Crews are winding down the initial emergency response, which focused on removing the heaviest concentrations of oil in the Oak Glen Nature Preserve, west of Cincinnati. Federal officials estimate more than 20,000 gallons spilled into the preserve from the leak, discovered nearly two weeks ago.
No problems have been detected with air quality or area water wells, but an official with the Great Parks of Hamilton County, which owns the preserve, said at least 20 animals including salamanders, frogs and crayfish had died. More than 40 animals had been taken from the preserve to be cleaned and cared for until they could be returned to the wild.

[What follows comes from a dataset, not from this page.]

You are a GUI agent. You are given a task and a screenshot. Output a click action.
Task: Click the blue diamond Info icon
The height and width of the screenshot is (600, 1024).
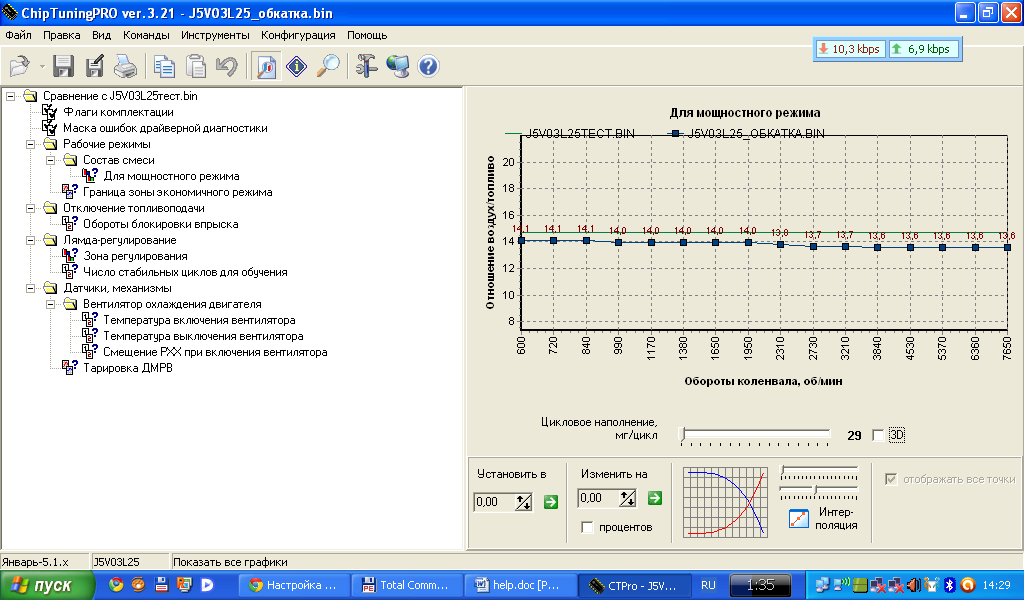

Parks stewardship manager Bob Mason said at least 14 rescued creatures had been released into the Miami Whitewater Forest.
A fence was installed around an oil-contaminated intermittent stream to prevent wildlife from entering it, and wildlife crews patrolling the area hope to be able to end the rescue effort soon.
Crews have continued flushing the stream and vacuuming large amounts of oil from soil and water in the 374-acre preserve. But a spokesman with the pipeline's primary owner, Sunoco Logistics, said the cleanup phase to start next week will concentrate on removing residual oil.
"We will be working to restore the stream to its previous conditions and removing contaminated soil from it very carefully," Sunoco Logistics spokesman Jeff Shields said.
Mason, who expects to find more dead creatures, said crews will need to avoid any cleanup that could further damage the habitat.